-- RECORDS TO PROCESS follows --

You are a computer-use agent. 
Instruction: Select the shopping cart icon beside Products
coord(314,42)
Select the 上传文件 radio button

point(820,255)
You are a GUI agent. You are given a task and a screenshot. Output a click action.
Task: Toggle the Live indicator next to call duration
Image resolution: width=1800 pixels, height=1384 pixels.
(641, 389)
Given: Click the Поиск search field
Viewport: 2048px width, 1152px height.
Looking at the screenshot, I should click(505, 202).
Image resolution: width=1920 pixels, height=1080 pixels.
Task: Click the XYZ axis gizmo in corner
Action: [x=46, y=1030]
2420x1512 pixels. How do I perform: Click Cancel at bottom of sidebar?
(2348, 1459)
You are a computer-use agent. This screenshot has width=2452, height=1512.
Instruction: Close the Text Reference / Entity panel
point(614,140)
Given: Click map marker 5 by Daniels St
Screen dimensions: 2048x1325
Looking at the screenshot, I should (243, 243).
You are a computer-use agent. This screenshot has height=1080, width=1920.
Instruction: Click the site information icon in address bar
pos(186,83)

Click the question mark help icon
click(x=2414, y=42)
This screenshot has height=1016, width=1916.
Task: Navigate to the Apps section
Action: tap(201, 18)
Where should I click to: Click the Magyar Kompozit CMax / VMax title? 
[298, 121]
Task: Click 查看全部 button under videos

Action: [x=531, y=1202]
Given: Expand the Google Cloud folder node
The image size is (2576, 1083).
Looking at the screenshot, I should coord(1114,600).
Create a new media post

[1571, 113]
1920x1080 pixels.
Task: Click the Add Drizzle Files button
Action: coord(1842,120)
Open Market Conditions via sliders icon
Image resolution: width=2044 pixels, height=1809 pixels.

-- RECORDS TO PROCESS concluded --

_EXERCISE DETAILS:_
Search the entries above for lines containing the word "agent", and copy each one.

_TASK RESPONSE:_
You are a computer-use agent. 
You are a GUI agent. You are given a task and a screenshot. Output a click action.
You are a computer-use agent. This screenshot has width=2452, height=1512.
You are a computer-use agent. This screenshot has height=1080, width=1920.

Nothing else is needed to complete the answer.